5 Common Business Continuity Plan Mistakes To Avoid
If you’ve already created a disaster recovery and business continuity plan, you’re well on your way to preventing downtime and data loss. There are some common business continuity plan mistakes that could easily derail your plans, though. A business continuity plan needs to be an evolving, living strategy and needs to adapt as your business grows, as the security risk climate changes and as technology evolves. Recent outbreaks like WannaCry left some businesses stuck – even if they had a plan – simply because the plan was not fully implemented or did not address the specific vulnerabilities exploited by this news-making ransomware.
Don’t make these Business Continuity Plan Mistakes.

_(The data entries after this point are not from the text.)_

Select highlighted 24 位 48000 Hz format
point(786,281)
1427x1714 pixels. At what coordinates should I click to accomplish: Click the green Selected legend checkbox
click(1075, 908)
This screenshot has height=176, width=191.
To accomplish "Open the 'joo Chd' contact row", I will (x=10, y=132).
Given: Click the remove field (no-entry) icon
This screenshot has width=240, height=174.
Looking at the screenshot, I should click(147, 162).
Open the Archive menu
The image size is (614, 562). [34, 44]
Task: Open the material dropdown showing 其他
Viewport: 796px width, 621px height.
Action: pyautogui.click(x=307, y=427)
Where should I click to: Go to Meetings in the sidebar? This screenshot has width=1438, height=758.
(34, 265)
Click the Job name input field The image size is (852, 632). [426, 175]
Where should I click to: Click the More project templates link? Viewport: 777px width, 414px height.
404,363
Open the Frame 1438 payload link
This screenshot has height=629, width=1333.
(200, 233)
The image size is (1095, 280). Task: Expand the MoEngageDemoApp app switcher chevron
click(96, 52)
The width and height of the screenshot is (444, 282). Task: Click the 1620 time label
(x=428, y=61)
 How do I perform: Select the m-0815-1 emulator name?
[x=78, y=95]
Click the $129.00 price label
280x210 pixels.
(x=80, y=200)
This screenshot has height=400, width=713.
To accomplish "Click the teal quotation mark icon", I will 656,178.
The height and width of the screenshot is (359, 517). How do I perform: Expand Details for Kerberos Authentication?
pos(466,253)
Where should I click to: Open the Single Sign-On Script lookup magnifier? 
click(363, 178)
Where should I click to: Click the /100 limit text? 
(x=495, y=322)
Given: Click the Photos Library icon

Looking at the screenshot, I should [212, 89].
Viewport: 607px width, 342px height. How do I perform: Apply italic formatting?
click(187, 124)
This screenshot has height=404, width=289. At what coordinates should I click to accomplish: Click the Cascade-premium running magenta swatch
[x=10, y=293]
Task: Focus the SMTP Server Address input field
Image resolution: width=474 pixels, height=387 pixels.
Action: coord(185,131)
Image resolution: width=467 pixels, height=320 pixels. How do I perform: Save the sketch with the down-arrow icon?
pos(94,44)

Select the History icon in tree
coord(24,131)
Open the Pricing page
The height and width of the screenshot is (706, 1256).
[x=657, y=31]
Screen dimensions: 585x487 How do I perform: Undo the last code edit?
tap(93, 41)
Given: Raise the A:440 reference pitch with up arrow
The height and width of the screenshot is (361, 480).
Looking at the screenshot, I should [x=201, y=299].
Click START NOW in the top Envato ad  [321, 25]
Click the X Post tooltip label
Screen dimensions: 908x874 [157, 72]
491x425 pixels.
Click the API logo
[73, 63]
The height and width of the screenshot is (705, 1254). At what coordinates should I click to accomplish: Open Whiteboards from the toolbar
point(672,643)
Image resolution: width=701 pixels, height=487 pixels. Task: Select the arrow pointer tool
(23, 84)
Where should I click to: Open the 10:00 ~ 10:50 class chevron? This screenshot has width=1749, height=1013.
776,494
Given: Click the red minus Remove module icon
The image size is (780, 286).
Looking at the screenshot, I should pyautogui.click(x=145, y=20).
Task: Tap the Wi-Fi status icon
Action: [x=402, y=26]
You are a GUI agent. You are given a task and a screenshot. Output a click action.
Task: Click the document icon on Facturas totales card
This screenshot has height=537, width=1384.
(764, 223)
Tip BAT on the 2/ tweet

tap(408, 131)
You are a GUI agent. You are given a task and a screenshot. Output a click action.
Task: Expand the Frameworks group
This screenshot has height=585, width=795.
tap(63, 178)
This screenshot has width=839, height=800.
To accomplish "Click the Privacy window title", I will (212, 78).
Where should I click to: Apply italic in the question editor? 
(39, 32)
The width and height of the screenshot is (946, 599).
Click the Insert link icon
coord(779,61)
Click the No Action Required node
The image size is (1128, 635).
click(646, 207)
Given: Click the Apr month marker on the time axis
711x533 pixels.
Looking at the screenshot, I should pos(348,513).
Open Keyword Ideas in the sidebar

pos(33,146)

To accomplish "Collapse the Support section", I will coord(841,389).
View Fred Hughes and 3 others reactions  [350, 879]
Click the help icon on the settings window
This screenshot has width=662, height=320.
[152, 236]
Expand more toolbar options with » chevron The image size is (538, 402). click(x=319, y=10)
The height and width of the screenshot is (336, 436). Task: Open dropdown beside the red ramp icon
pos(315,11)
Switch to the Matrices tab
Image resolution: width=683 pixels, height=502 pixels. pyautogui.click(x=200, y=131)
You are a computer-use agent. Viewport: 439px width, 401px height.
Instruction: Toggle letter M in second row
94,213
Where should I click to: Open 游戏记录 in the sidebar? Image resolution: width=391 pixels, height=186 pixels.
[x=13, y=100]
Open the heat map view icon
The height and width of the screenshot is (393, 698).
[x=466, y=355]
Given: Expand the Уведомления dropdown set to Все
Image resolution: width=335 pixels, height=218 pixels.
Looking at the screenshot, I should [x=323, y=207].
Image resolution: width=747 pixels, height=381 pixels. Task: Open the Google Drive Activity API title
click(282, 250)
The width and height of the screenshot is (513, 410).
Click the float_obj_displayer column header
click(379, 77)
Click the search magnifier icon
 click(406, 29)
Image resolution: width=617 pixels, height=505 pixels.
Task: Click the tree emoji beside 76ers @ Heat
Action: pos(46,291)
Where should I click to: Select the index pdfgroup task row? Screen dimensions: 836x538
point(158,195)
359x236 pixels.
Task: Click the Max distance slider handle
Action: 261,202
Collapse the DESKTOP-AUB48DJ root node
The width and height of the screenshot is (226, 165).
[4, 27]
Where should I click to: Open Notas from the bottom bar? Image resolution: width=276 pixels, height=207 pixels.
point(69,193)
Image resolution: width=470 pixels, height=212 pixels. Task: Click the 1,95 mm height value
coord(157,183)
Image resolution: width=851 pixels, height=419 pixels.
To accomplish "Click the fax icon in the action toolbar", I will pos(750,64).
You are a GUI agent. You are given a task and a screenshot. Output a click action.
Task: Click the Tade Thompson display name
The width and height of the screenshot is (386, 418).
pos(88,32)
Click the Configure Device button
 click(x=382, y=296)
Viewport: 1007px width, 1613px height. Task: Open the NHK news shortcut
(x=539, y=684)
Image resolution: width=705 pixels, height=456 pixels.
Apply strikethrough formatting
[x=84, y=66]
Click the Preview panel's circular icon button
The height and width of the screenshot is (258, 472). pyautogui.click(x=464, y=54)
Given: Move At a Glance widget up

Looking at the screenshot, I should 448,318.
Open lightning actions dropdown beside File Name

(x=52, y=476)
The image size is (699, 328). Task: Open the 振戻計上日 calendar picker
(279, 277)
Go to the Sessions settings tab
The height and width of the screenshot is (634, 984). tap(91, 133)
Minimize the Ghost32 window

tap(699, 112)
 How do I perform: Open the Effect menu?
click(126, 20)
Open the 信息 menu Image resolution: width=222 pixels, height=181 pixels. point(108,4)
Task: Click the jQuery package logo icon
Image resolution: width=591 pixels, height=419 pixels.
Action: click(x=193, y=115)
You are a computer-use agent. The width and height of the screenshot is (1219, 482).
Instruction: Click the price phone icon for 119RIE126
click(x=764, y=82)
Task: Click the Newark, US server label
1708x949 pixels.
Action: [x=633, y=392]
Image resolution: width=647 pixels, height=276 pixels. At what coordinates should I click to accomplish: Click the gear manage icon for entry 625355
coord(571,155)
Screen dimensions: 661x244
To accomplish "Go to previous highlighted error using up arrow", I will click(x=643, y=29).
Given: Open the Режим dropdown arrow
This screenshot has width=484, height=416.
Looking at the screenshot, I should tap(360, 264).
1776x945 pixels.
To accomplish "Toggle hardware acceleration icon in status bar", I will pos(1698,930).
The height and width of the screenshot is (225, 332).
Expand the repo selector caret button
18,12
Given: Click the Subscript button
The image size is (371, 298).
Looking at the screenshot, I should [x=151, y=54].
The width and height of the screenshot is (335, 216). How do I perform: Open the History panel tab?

If your disaster recovery plan is going to be useful, it needs to be well thought out and current – and you need to actually be able to follow it. Here are some of the most common errors businesses make when it comes to planning for continuity, and how to fix them.
- Addressing the wrong risks: It’s easy to get stuck on just the points that came across in a business risk assessment, or to worry about only those topics that make headlines. Cybercriminals can exploit your business in a variety of ways and don’t always do what we expect. Creating a comprehensive plan that covers a variety of scenarios can help you discover weaknesses in your setup and patch them.
- Failing to prioritize: Ideally, you want every system you have to be fully operational every moment of every day of the year, but failing to prioritize can cost you when an emergency happens. Single out your truly vital systems to ensure you stay operational.
- No employee buy in: Management knows, but do your employees know what to do in the event of an emergency. A single employee who clicks a phishing link can put your business in jeopardy – but a single employee who knows what to do if their workstation is infected can also stop the spread of malware in its tracks. Properly trained employees can respond the right way during an emergency and keep things from getting worse.
- Being lax about backup: You’ve got a backup, so you’re good, right? Not so fast! While an effective backup system is one of your very best weapons in the fight against downtime, it only works if you are vigilant about errors and backing up your data regularly, or better yet have a business continuity solution and support that does all the heavy lifting for you. Remember, a single error could cause you to lose data in the event of an emergency.
- Failing to update: If your plan is more than a year old, it may not be comprehensive enough to cover some of the most recent ransomware and malware schemes, from this spring’s Google docs outbreak to the more recent WannaCry. Update your plan regularly to ensure it truly protects your business operations.